Hi @ischeller , Thanks for this information. The run above actually timed out after a week of run time - it didn't progress past the 'Fri Jun 2 07:01:04 2023: Run hyper optimization with 12 options.' stage.
I've rerun now with 120GB memory on 5 cores (using a single-node with max of 700GB memory) and set max run time of 2 weeks. If this fails I will run with 20 cores 120GB each and span across multiple nodes.
Thanks,
Hi @ischeller,
Thanks for getting back.
I've rerun using 700GB total memory split over 10 cores (70GB per core) for FRASER2 using 314 samples (using the same config above).
It is still running after 2 weeks - with the last line at June 22 as: 'Thu Jun 22 02:28:21 2023: Run hyper optimization with 12 options.' It has been stuck on this for 13 days and no temporary outputs have been generated.
I've limited the sample set to 76 and rerun with the same compute 700GB total memory split over 10 cores and same config. It's still stuck on the hyper optimization step.
Any ideas what is happening here?
Thanks,
Hi Chris, not sure, there's no reason why it would stop in the run hyper parameter optimization.

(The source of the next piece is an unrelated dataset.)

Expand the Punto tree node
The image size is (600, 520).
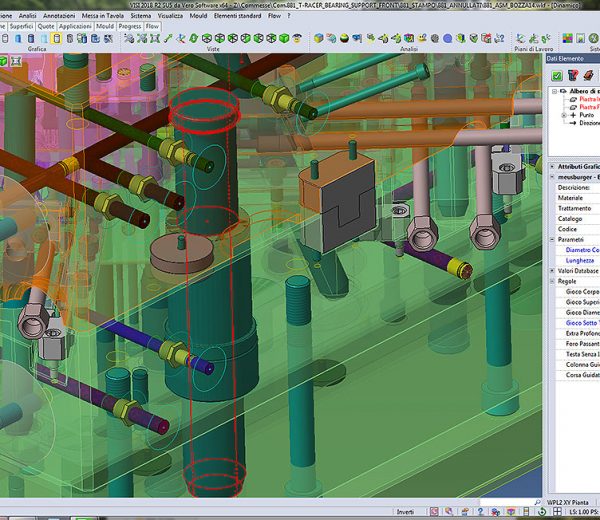pos(564,115)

I recently tried in a cohort of ~200 samples and it fully ran in the usual 3-4 hours in our server. Can you try the following:
- In R, load the fraser dataset object and check its dimensions by executing
fds <- loadFraserDataSet('{root}/processed_data/aberrant_splicing/datasets/', name = '{DROP_GROUP}')
dim(fds)
What are the values of: Number of junctions and Number of splice sites?
- Check the split and non split counts by executing
counts(fds, type = 'psi3') # for split counts
counts(fds, type = 'theta') # for non split counts
Then maybe check the total counts per sample by executing colSums
on the previous matrices. Could it be that 1 sample has 0 counts?

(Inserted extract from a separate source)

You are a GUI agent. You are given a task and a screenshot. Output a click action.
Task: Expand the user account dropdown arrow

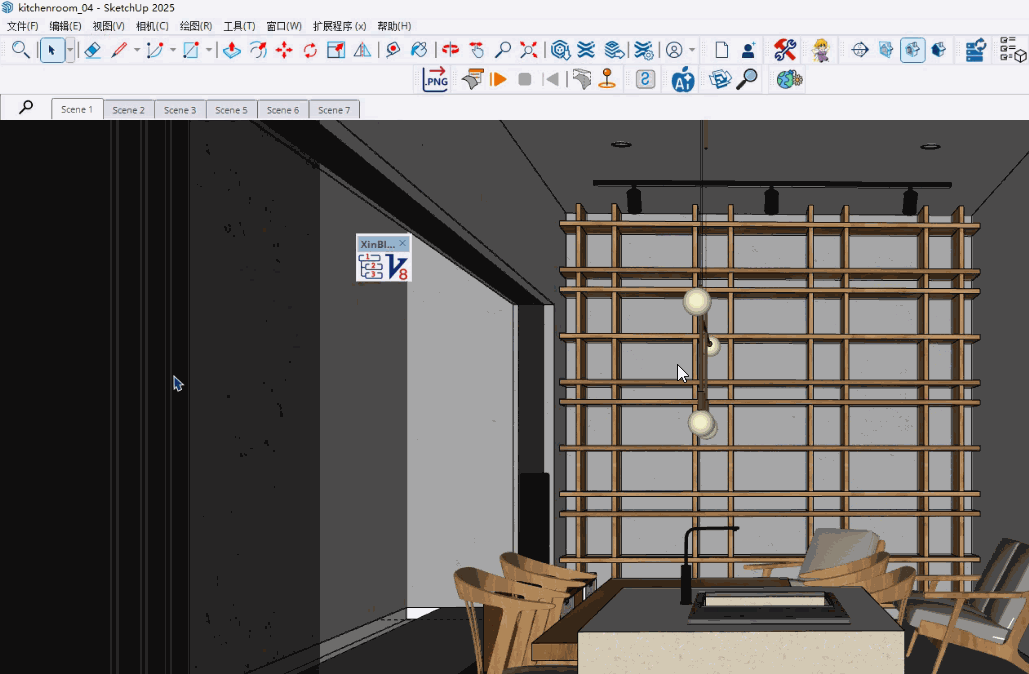tap(692, 50)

- Try with a group of 10 samples only. You can create a DROP_GROUP called e.g.
small
, add it to the config file and executesnakemake --cores X aberrantSplicing --rerun-triggers mtime
Hi @vyepez88 , Thanks for getting back, so:
> fds <- loadFraserDataSet(dir=workingDir, name=dataset)
> dim(fds)
[1] 167512 314
> counts(fds, type = 'psi3')
<167512 x 314> matrix of class DelayedMatrix and type "integer":
X Y ... Z
[1,] 0 3 . 0
[2,] 0 0 . 0
[3,] 0 0 . 0
[4,] 0 2 . 0
[5,] 0 0 . 0
... . . . .
[167508,] 2 17 . 7
[167509,] 9 0 . 11
[167510,] 9 19 . 21
[167511,] 7 6 . 13
[167512,] 19 3 . 26
> counts(fds, type = 'theta')
<289357 x 314> matrix of class DelayedMatrix and type "integer":
X Y ... Z
[1,] 2 0 . 1
[2,] 0 4 . 0
[3,] 0 0 . 0
[4,] 0 0 . 0
[5,] 0 1 . 0
... . . . .
[289353,] 16 8 . 8
[289354,] 4 4 . 11
[289355,] 0 0 . 2
[289356,] 8 21 . 15
[289357,] 26 9 . 10
> summary(colSums(counts(fds, type = 'psi3')))

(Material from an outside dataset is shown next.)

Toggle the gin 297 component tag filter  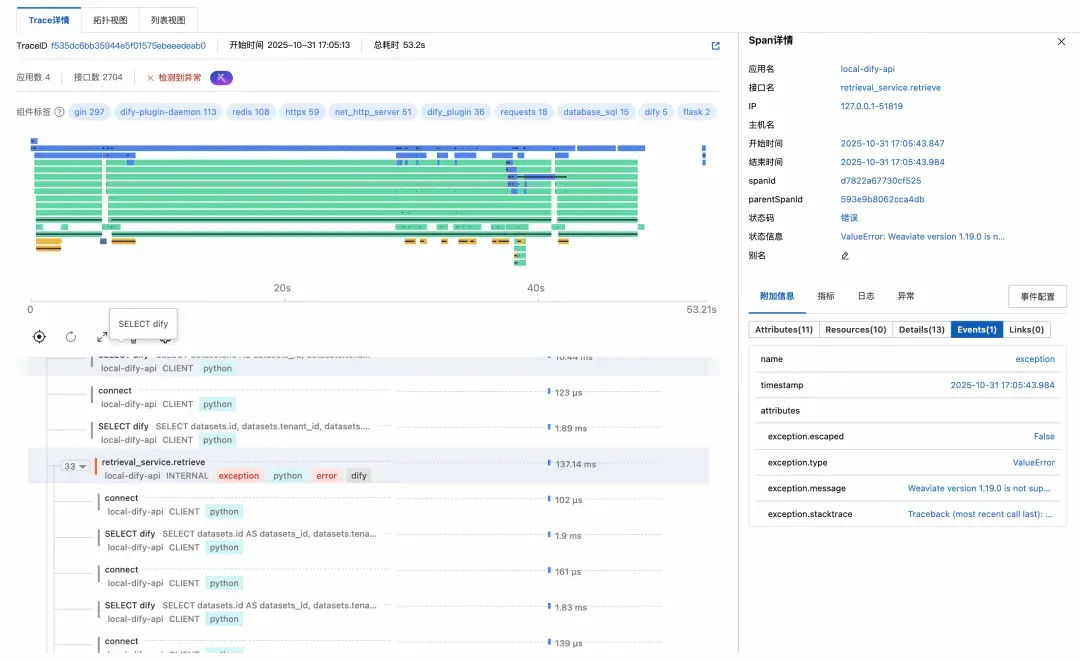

Min. 1st Qu. Median Mean 3rd Qu. Max.
5911485 12360005 14981966 15364413 17385947 36524542
> summary(colSums(counts(fds, type = 'theta')))
Min. 1st Qu. Median Mean 3rd Qu. Max.
3059872 5146628 6048280 6228099 6981944 13637833
> summary(rowSums(counts(fds, type = 'psi3')))
Min. 1st Qu. Median Mean 3rd Qu. Max.
20 2205 9035 28800 27776 9691762
> summary(rowSums(counts(fds, type = 'theta')))
Min. 1st Qu. Median Mean 3rd Qu. Max.
0 1065 2723 6759 6575 6062816
> length(which(rowSums(counts(fds, type = 'theta')) == 0))
[1] 151
So there are no zero counts in the columns (samples) for split and non-split, but there are 0 counts in 151 rows (junctions) for the for non-split counts (theta). Would this be a problem? How best to remove these rows of 0 counts?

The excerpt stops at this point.